MAN engines are synonymous with sturdiness. That is why numerous measures have been taken for the MAN V12X as well to ensure this high standard of durability and reliability, but also of future safety”, explains Werner Kübler, Head of Engineering at MAN Engines.

Among other things, as the Bavarian manufacturer scrupulously reports, thickness of the crankcase walls has been increased in significant places, the bolt connection between the upper and lower crankcase sections has been optimized and a new crankshaft has been installed with larger diameter bearings. Great attention is also paid to the results of numerous test bench tests with associated long operating times and to the experience gained with customer water tests. In addition, the results of the E3872 stationary gas engine developed in parallel complement its development.

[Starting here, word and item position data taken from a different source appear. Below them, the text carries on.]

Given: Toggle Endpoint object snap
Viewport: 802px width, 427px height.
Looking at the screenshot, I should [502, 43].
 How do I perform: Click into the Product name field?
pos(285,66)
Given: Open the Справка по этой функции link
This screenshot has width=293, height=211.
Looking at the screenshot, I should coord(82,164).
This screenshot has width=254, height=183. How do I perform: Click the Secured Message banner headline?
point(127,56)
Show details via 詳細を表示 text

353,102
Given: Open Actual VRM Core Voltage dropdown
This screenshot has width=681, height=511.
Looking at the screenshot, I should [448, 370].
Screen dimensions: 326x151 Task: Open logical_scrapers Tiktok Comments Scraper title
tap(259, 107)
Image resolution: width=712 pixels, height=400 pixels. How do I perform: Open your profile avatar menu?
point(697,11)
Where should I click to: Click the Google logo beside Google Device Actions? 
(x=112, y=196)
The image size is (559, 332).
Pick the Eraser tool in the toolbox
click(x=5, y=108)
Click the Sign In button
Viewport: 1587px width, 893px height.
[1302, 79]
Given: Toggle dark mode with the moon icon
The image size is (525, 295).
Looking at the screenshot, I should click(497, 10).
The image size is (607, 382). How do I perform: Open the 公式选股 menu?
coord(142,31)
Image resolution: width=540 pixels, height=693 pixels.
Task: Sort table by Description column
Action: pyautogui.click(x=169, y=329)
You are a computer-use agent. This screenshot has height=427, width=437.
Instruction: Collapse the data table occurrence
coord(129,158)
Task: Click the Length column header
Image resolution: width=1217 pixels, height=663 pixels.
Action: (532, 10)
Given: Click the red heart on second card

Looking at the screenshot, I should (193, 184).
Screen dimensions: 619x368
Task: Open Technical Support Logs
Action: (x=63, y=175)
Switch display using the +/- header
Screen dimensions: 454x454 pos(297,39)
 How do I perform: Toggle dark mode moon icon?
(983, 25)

The counterpart for power and heat generation is based on the same basic engine and was presented for the first time at the end of 2021. This generation X of pleasure engines has taken precautions against stresses that could potentially lead to wear.

This calibration of the MAN V12X was therefore designed for a full load ratio of up to 20 percent. The new coolant pump and thermostat housing ensure adequate coolant supply for long engine life. The engine is also available with an optional external cooling system, as an alternative to the closed coolant circuit. The revamped cylinder head of the V12X, also significantly optimized in terms of flow and cooling, was designed to achieve the same development goal. Furthermore, the oil supply has also been modified by completely renovating the circuit, with pumps and oil coolers, as well as optimizing the flow. In the V12X MAN Engines has drawn for the first time on a marine engine on a device in vogue for industrial applications, the hydraulic valve clearance adjustment. This eliminates the need to check and adjust the valve clearance and protects the tappets. Clearly the common rail played a key role in terms of performance, with an injection pressure of 2,200 bar, in concert with the renewed engine control unit. The after-treatment of the exhaust gasses makes it possible to meet the IMO Tier III requirements. The modular system, EGA in the MAN taxonomy, allows for different installation possibilities, as the individual components of the SCR catalyst can be positioned differently, enabling flexible system integration.

The V12X is also available in combination with the proprietary hybrid system, also presented at Cannes last year, the “MAN Smart Hybrid Experience”. “In the first stage, we use existing solutions such as dual fuel hydrogen technologies or regenerative diesel to reduce CO2 emissions. Our hybrid system, the ‘MAN Smart Hybrid Experience’, offers an entry point into the electrification of marine drives, also for the MAN V12X. For the future, we will continue to draw on the group experience and further develop suitable solutions for our customers,” says Mikael Lindner, Head of MAN Engines. The 1,618-kilowatt V12X-2200 will be available from mid-2024.